**Task objective**
Rewrite the material below, changing every "sidebar" to "side panel" and leaving everything else as it is.

**Dataset content**
● ● ● ●

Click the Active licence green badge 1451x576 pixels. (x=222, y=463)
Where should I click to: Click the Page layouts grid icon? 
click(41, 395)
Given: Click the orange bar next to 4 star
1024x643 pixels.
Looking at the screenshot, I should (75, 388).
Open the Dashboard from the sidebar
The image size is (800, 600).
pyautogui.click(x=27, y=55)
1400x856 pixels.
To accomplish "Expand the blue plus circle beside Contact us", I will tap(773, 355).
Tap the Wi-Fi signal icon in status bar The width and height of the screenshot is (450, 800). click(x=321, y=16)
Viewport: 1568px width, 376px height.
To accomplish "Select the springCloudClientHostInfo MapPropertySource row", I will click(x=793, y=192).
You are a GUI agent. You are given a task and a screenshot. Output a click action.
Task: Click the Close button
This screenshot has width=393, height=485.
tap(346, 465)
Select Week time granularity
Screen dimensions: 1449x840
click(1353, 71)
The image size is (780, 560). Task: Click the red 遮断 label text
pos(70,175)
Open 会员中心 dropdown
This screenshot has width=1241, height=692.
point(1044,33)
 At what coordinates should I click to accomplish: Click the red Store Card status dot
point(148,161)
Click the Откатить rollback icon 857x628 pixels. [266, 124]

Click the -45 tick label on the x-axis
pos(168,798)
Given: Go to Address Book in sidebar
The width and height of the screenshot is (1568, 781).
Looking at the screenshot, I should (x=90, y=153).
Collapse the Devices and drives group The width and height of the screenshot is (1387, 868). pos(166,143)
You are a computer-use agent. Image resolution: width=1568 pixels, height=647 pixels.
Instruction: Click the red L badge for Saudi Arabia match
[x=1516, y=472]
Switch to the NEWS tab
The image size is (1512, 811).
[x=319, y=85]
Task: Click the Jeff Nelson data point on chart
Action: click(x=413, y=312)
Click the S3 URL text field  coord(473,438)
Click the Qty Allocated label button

● ● ● ●

**Answer in full**
Click the Active licence green badge 1451x576 pixels. (x=222, y=463)
Where should I click to: Click the Page layouts grid icon? 
click(41, 395)
Given: Click the orange bar next to 4 star
1024x643 pixels.
Looking at the screenshot, I should (75, 388).
Open the Dashboard from the side panel
The image size is (800, 600).
pyautogui.click(x=27, y=55)
1400x856 pixels.
To accomplish "Expand the blue plus circle beside Contact us", I will tap(773, 355).
Tap the Wi-Fi signal icon in status bar The width and height of the screenshot is (450, 800). click(x=321, y=16)
Viewport: 1568px width, 376px height.
To accomplish "Select the springCloudClientHostInfo MapPropertySource row", I will click(x=793, y=192).
You are a GUI agent. You are given a task and a screenshot. Output a click action.
Task: Click the Close button
This screenshot has width=393, height=485.
tap(346, 465)
Select Week time granularity
Screen dimensions: 1449x840
click(1353, 71)
The image size is (780, 560). Task: Click the red 遮断 label text
pos(70,175)
Open 会员中心 dropdown
This screenshot has width=1241, height=692.
point(1044,33)
 At what coordinates should I click to accomplish: Click the red Store Card status dot
point(148,161)
Click the Откатить rollback icon 857x628 pixels. [266, 124]

Click the -45 tick label on the x-axis
pos(168,798)
Given: Go to Address Book in side panel
The width and height of the screenshot is (1568, 781).
Looking at the screenshot, I should (x=90, y=153).
Collapse the Devices and drives group The width and height of the screenshot is (1387, 868). pos(166,143)
You are a computer-use agent. Image resolution: width=1568 pixels, height=647 pixels.
Instruction: Click the red L badge for Saudi Arabia match
[x=1516, y=472]
Switch to the NEWS tab
The image size is (1512, 811).
[x=319, y=85]
Task: Click the Jeff Nelson data point on chart
Action: click(x=413, y=312)
Click the S3 URL text field  coord(473,438)
Click the Qty Allocated label button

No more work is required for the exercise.